(Screen-element location records)
· · ·

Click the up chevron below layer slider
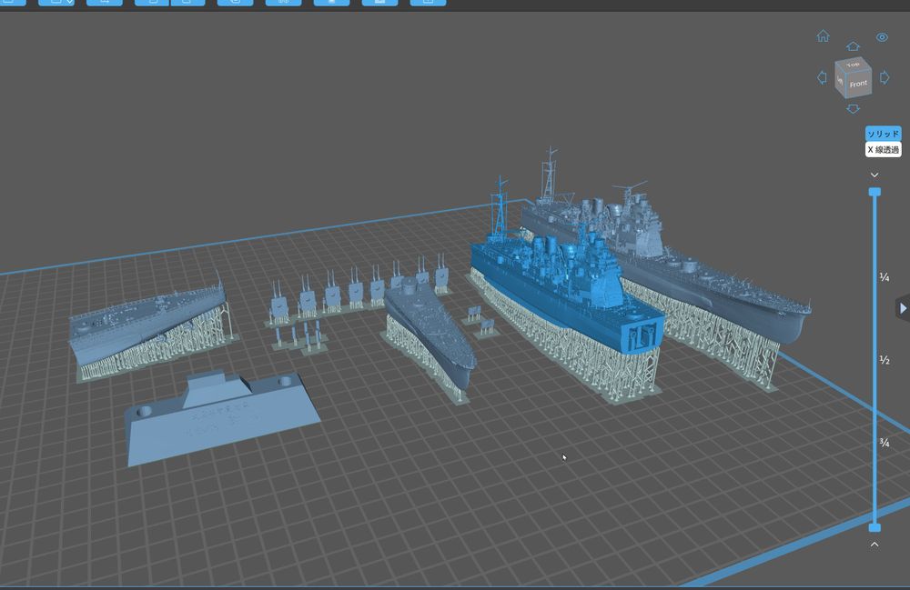910x590 pixels. pos(875,544)
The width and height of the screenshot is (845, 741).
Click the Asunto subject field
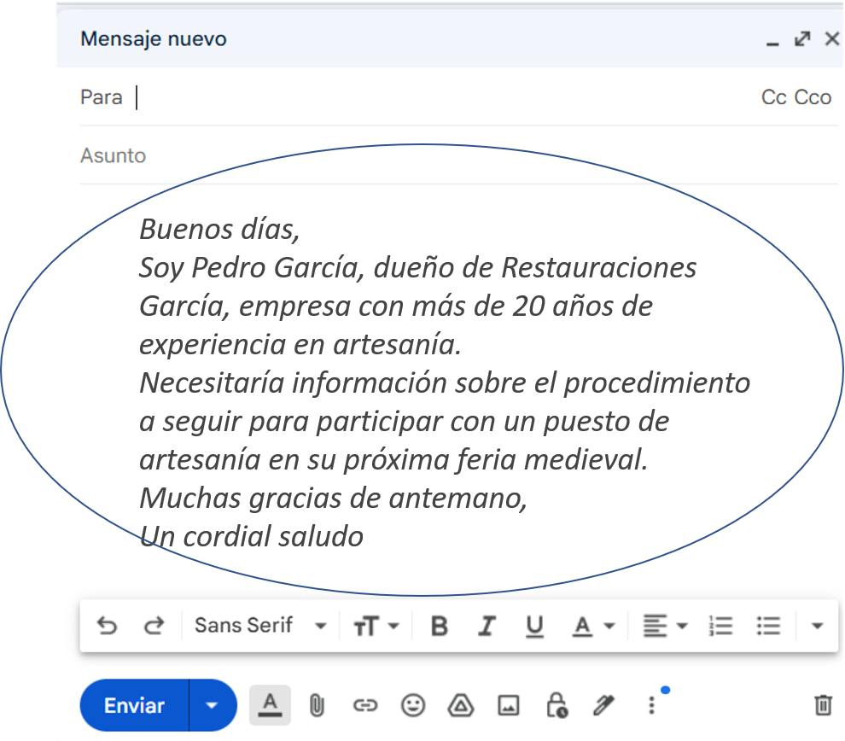point(427,155)
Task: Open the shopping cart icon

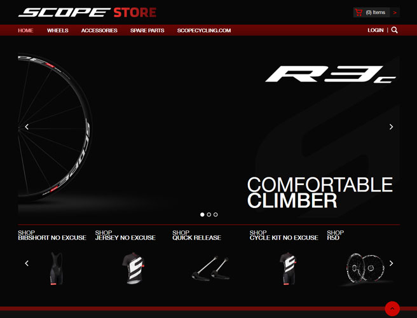Action: pos(359,13)
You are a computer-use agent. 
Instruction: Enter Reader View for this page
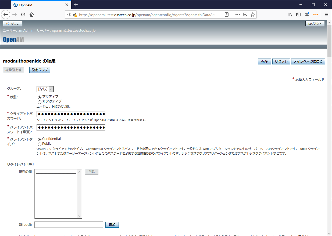227,14
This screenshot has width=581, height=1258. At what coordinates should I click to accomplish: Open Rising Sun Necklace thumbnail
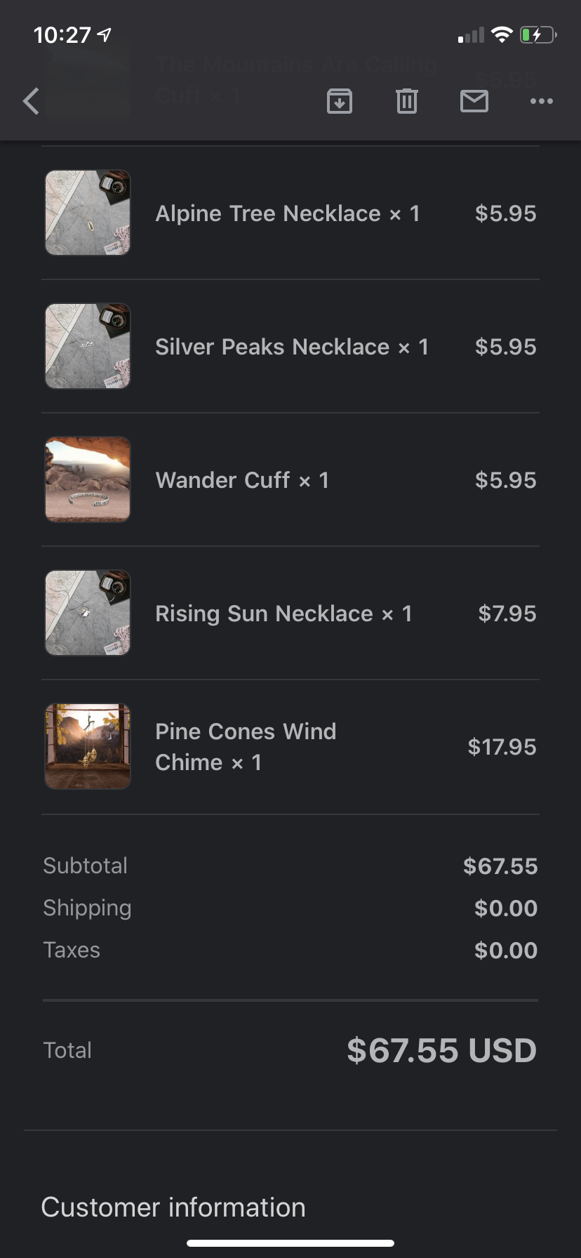click(x=88, y=613)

· · ·

**TASK OBJECTIVE:**
Extract every one of the lines above verbatim, leaving the pictures out of your answer.

**SOLUTION TO THIS PROBLEM:**
Click the up chevron below layer slider
910x590 pixels. pos(875,544)
The width and height of the screenshot is (845, 741).
Click the Asunto subject field
point(427,155)
Task: Open the shopping cart icon

Action: pos(359,13)
You are a computer-use agent. 
Instruction: Enter Reader View for this page
227,14
This screenshot has width=581, height=1258. At what coordinates should I click to accomplish: Open Rising Sun Necklace thumbnail
click(x=88, y=613)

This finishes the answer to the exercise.